Exercise:
Take the listing below and print exactly the lines starting at the line containing "This screenshot has width=624, height=460." and ending at the line containing "Task: Click the Produktmall label", both ends included, and no others.

Record set:

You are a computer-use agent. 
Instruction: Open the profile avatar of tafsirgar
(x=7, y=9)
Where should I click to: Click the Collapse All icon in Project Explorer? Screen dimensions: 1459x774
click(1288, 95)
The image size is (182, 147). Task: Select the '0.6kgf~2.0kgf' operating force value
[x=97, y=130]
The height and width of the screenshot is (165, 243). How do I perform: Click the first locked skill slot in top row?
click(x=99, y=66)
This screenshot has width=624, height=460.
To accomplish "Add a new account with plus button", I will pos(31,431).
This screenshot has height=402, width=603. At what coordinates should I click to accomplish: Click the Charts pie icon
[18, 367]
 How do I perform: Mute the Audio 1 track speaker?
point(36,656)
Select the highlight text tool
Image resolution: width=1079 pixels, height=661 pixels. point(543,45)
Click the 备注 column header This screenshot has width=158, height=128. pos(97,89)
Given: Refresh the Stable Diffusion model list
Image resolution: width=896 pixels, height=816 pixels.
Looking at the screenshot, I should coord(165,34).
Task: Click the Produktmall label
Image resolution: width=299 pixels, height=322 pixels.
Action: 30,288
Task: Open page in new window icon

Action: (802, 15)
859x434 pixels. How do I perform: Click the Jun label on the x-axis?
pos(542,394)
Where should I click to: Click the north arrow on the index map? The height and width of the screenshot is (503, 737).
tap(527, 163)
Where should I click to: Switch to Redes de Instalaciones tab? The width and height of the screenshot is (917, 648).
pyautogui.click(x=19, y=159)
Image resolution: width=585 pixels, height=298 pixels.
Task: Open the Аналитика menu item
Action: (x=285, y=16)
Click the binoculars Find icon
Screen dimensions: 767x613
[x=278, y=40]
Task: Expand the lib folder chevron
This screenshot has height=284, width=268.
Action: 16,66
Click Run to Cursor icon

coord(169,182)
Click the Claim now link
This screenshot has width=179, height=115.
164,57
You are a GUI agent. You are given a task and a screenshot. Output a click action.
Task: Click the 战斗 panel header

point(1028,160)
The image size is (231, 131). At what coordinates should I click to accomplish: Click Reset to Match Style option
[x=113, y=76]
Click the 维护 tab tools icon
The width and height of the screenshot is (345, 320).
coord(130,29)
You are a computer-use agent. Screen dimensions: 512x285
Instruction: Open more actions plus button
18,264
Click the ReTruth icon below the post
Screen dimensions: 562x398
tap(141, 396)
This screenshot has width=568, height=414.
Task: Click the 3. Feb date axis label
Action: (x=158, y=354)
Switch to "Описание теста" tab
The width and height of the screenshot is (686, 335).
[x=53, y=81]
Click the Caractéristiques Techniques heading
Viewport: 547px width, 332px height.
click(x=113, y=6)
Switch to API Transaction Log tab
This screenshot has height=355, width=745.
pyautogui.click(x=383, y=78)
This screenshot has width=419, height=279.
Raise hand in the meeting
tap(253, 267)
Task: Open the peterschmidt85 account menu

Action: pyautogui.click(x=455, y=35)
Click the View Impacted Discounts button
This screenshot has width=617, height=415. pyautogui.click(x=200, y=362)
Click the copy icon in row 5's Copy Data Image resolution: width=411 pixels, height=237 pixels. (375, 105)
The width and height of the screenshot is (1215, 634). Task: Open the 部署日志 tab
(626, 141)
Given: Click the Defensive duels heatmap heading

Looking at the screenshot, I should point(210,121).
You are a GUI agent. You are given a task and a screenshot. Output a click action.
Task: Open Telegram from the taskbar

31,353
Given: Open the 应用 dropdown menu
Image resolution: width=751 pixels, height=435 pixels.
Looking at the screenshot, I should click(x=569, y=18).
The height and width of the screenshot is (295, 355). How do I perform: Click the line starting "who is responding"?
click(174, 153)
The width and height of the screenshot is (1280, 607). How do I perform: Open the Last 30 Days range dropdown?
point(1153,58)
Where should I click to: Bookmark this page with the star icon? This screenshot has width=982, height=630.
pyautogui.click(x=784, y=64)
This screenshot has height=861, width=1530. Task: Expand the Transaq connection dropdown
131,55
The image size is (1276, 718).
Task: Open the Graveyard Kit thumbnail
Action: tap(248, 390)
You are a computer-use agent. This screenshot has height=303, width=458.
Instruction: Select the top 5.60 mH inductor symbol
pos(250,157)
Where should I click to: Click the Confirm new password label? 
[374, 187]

Answer to this task:
This screenshot has width=624, height=460.
To accomplish "Add a new account with plus button", I will pos(31,431).
This screenshot has height=402, width=603. At what coordinates should I click to accomplish: Click the Charts pie icon
[18, 367]
 How do I perform: Mute the Audio 1 track speaker?
point(36,656)
Select the highlight text tool
Image resolution: width=1079 pixels, height=661 pixels. point(543,45)
Click the 备注 column header This screenshot has width=158, height=128. pos(97,89)
Given: Refresh the Stable Diffusion model list
Image resolution: width=896 pixels, height=816 pixels.
Looking at the screenshot, I should coord(165,34).
Task: Click the Produktmall label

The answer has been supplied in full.